There is no God, Supreme Being, or Creator. Nor, according to Mahavira (supreme teacher of present day Jains and contemporary of Gautama the Buddha), are there any other deities. The universe is eternal, infinite and uncreated and operates in accordance with its own inherent principles. There are two canons of Jain scripture: 1) the Svetambora, and 2) the Diambara. The Jain canon is thought to contain Mahavira’s basic teachings and those of his followers.




  1. View of Human Nature

Human beings have an eternal soul that moves up or down the levels of existence depending on how much karma matter the soul carries. Human beings have free will and can achieve enlightenment and self-salvation through their own efforts.




  1. Purpose of Life

The purpose of life is to free people’s soul (jiva) from matter (ajiva) and the eternal round of birth, death and rebirth so that their soul can enter the heavenly realm and enjoy peace and bliss.




  1. View of Spirituality

Spiritual enlightenment is viewed as pure omniscient consciousness or infinite knowledge. Release from karma matter and spiritual enlightenment is gained through overcoming attachment to worldly things (asceticism), faith in the Jain saints, right knowledge, right conduct (e.g., ashima or non-violence), and meditation.



  1. View of Morality

Jains believe in a variety of moral values and behaviors, including charity, meditation, and ahisma (respect for all life). Jains believe lying or giving false evidence, stealing, committing adultery, gambling, eating meat, and drinking liquor are wrong. Extreme asceticism is viewed as fundamental and essential for annihilating karma matter.
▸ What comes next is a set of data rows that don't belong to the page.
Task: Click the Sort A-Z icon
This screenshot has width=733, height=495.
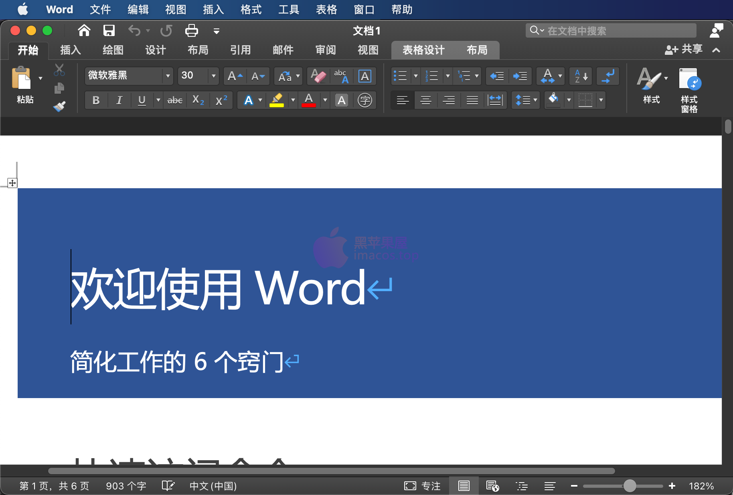Action: point(581,76)
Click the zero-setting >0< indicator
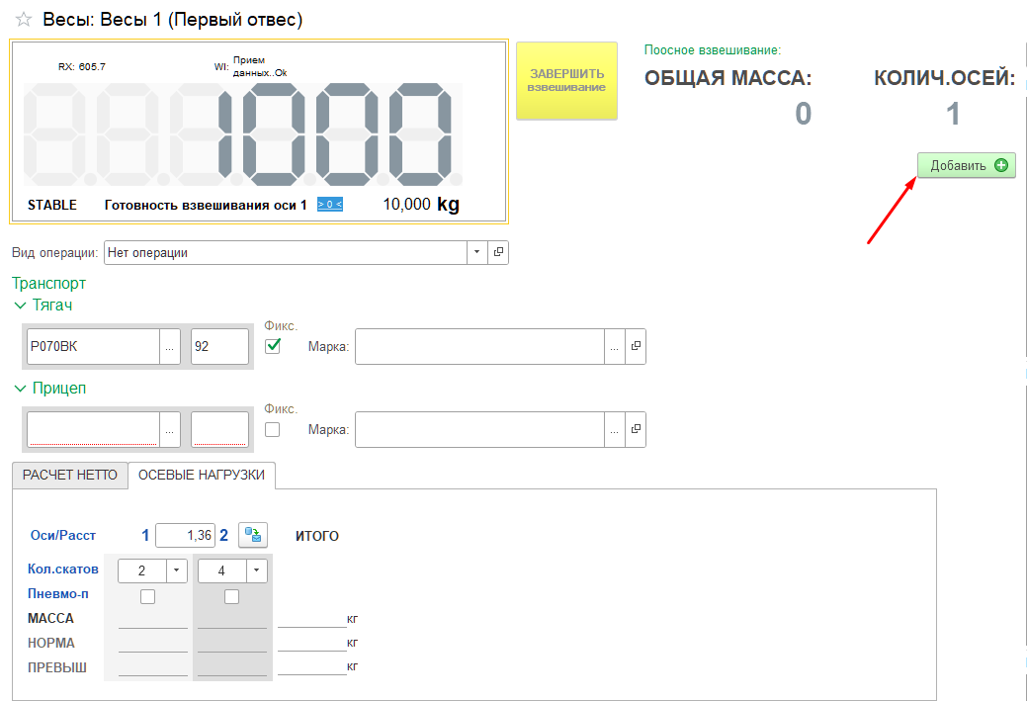 330,205
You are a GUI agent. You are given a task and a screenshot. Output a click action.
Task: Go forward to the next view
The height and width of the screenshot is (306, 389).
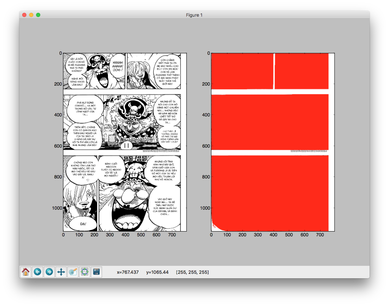(49, 272)
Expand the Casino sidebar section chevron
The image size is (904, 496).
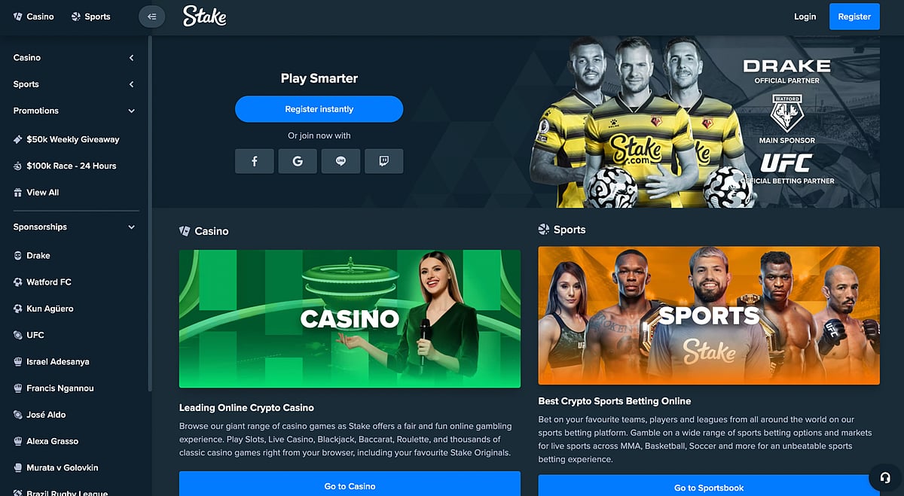pyautogui.click(x=132, y=58)
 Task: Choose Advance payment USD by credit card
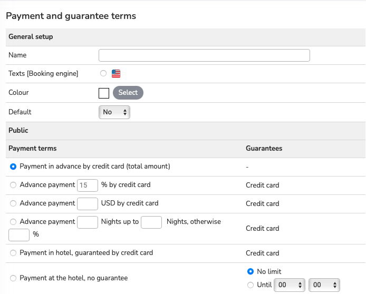[13, 203]
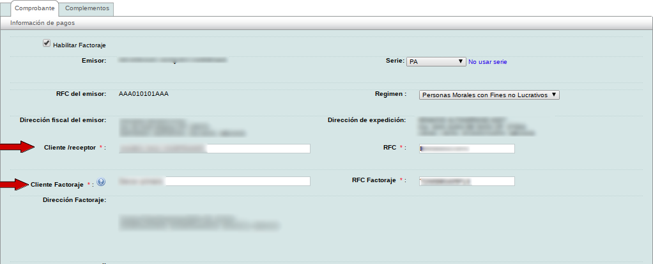
Task: Expand the Regimen dropdown list
Action: click(x=489, y=95)

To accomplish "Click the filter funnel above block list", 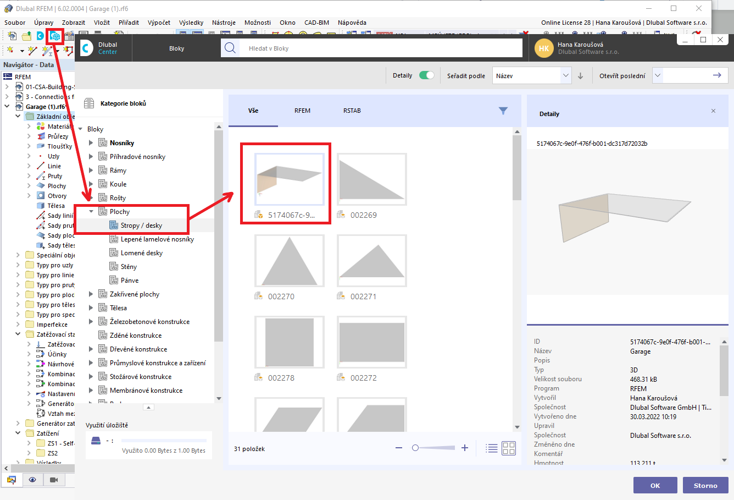I will click(503, 110).
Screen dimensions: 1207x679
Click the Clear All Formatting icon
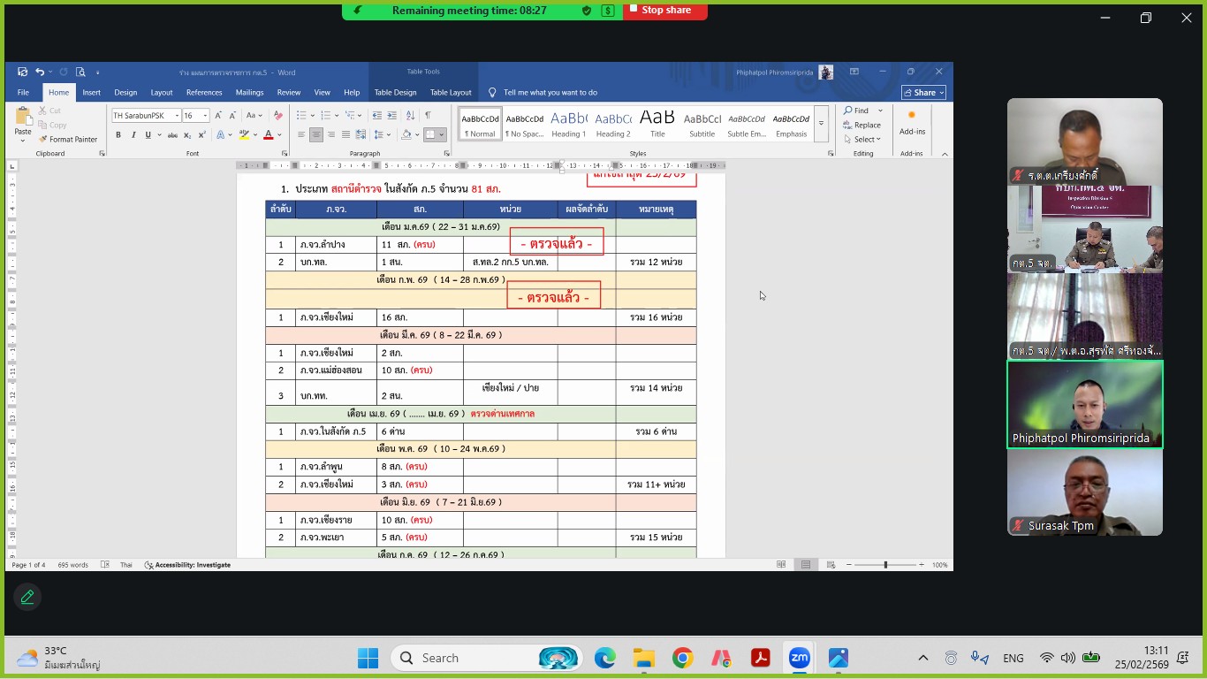pyautogui.click(x=277, y=116)
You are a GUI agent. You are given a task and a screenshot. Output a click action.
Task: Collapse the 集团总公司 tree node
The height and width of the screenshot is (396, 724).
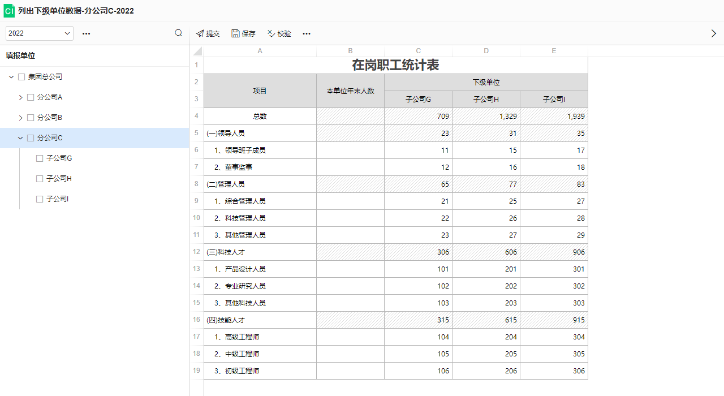pyautogui.click(x=11, y=76)
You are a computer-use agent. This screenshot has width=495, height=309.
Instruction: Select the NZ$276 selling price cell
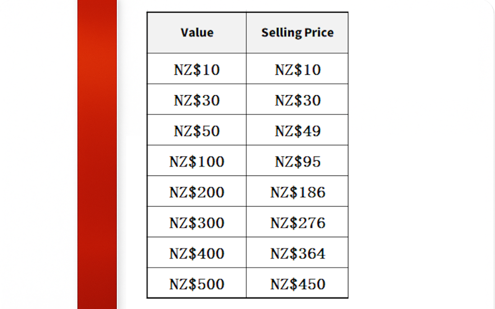tap(298, 222)
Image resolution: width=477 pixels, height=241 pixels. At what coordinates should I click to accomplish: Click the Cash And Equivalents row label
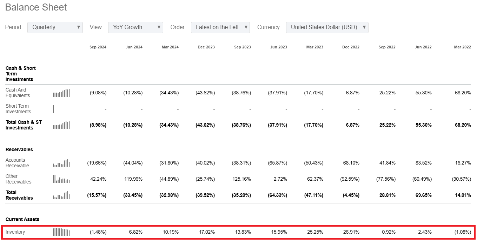pos(18,93)
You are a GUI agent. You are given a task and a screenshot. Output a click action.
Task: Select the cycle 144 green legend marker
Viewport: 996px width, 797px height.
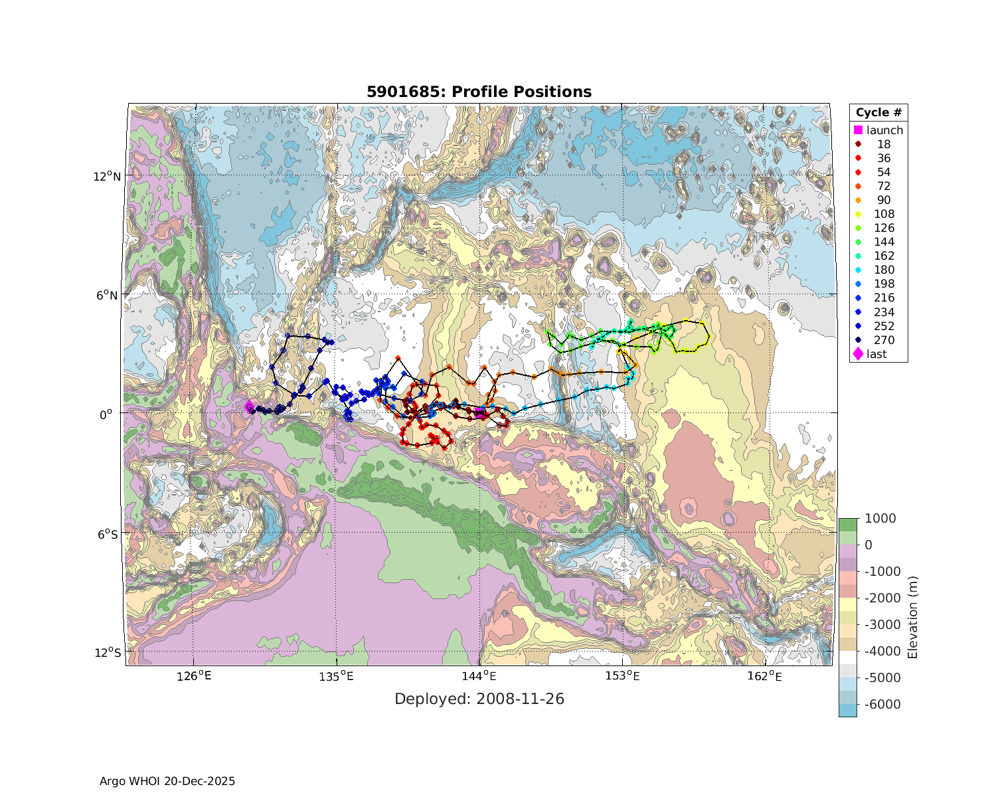[x=858, y=242]
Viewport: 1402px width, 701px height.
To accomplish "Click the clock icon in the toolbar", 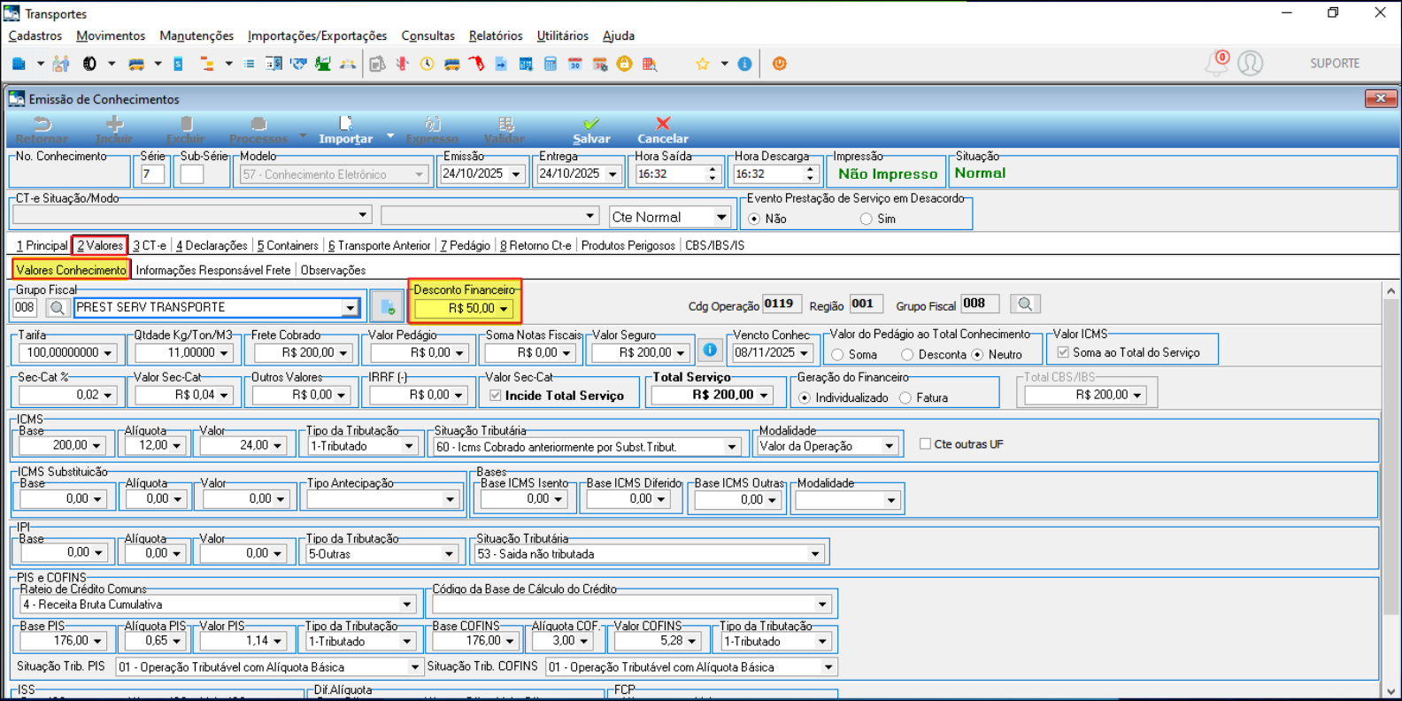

  1. View of Life After Death


At death, the souls of human beings float (go up or down) to another level of existence depending on the amount of karma matter they have collected in their previous life (doing evil collects karma matter). When all karma matter is annihilated, people’s souls are liberated and ascend to the top of the universe, where all released souls (siddhas) dwell in a state of bliss. Released souls have no individuality and are omniscient.